WHAT YOU NEED TO DO: Every entry below should be transcribed exactly; pictures stay out of the copy.

####

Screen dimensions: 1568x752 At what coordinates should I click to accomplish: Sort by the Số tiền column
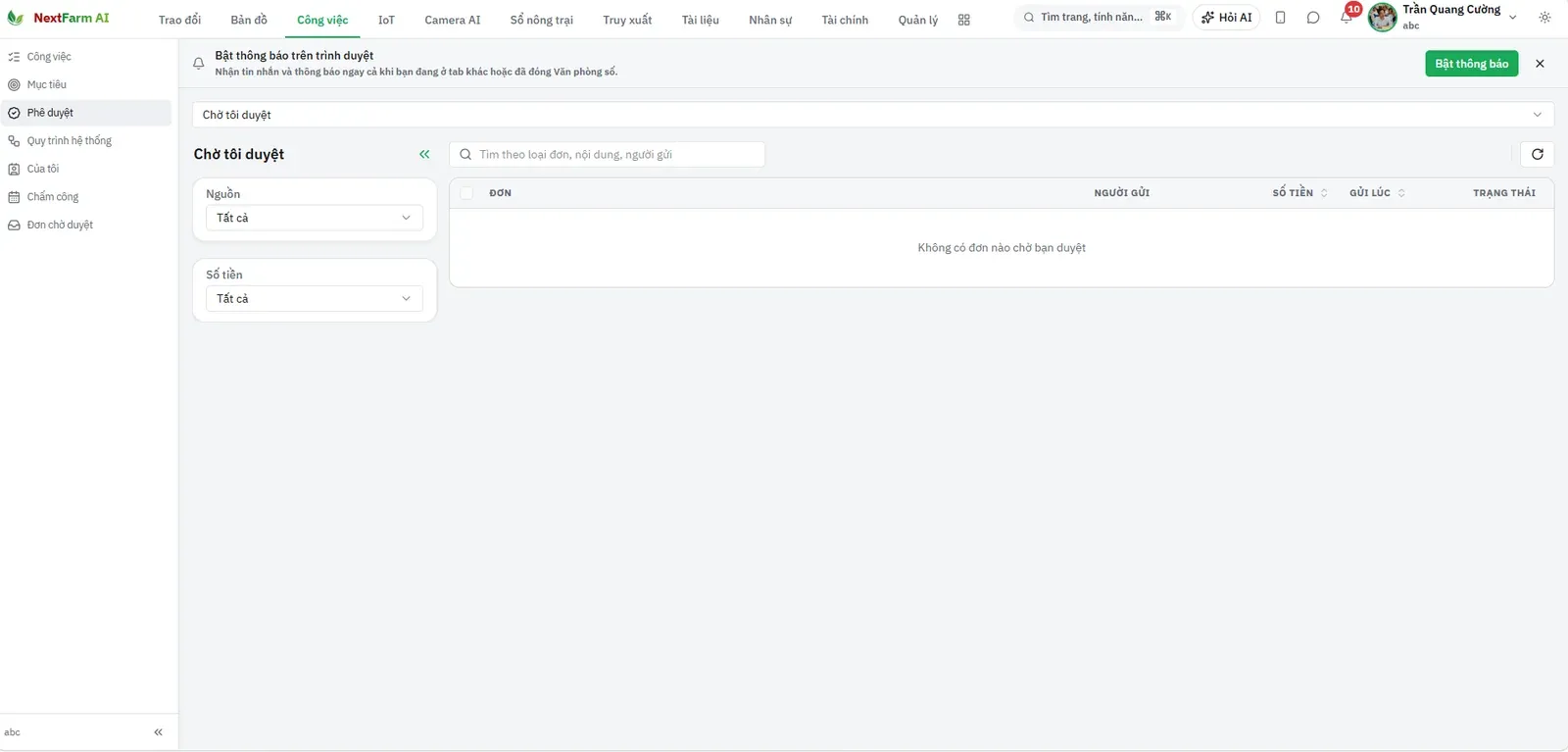pos(1299,193)
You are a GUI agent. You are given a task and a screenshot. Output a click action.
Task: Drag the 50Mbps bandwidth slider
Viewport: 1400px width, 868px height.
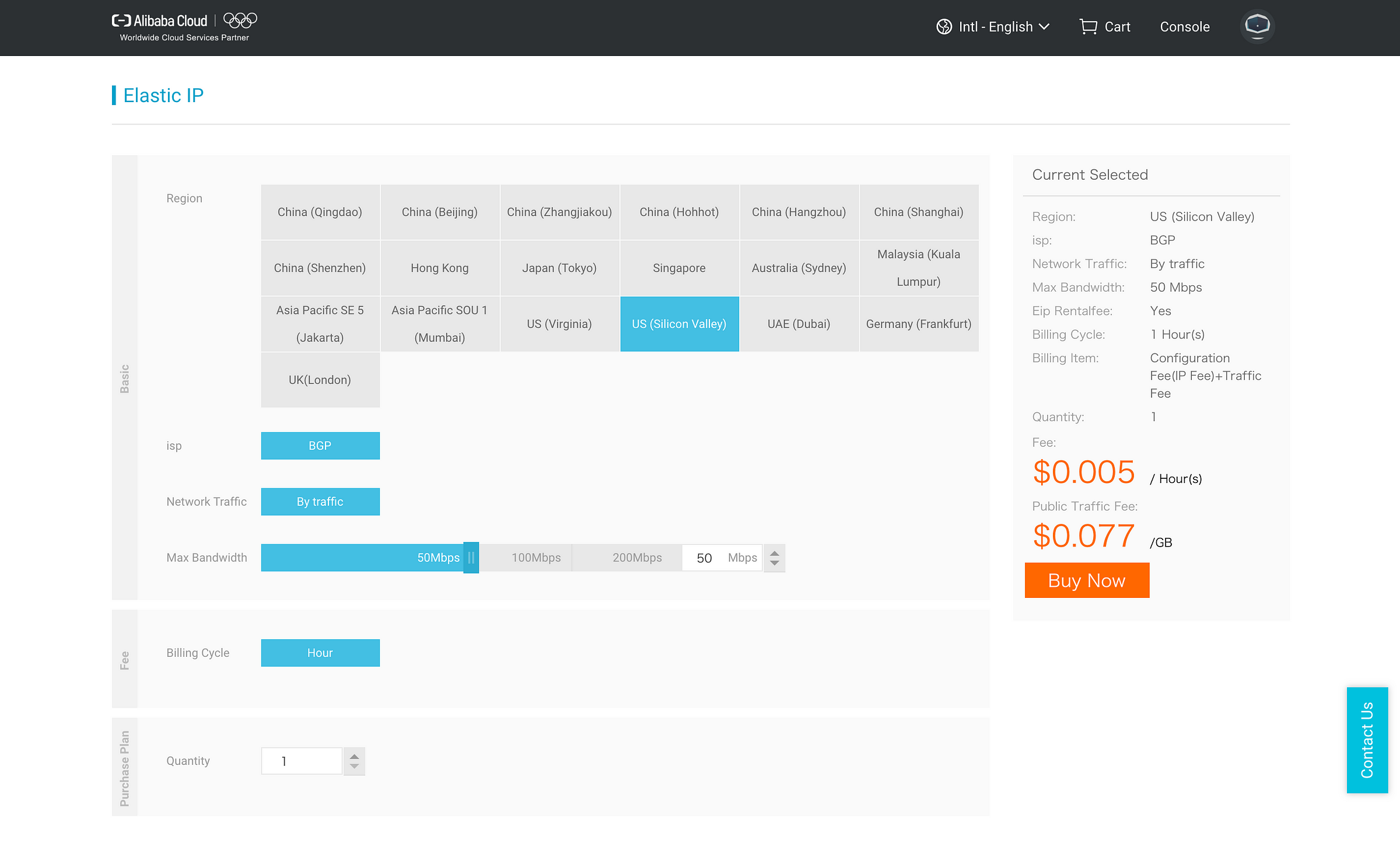coord(471,558)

####

TASK OUTPUT:
Screen dimensions: 1568x752 At what coordinates should I click to accomplish: Sort by the Số tiền column
pos(1299,193)
You are a GUI agent. You are given a task and a screenshot. Output a click action.
Task: Drag the 50Mbps bandwidth slider
Viewport: 1400px width, 868px height.
coord(471,558)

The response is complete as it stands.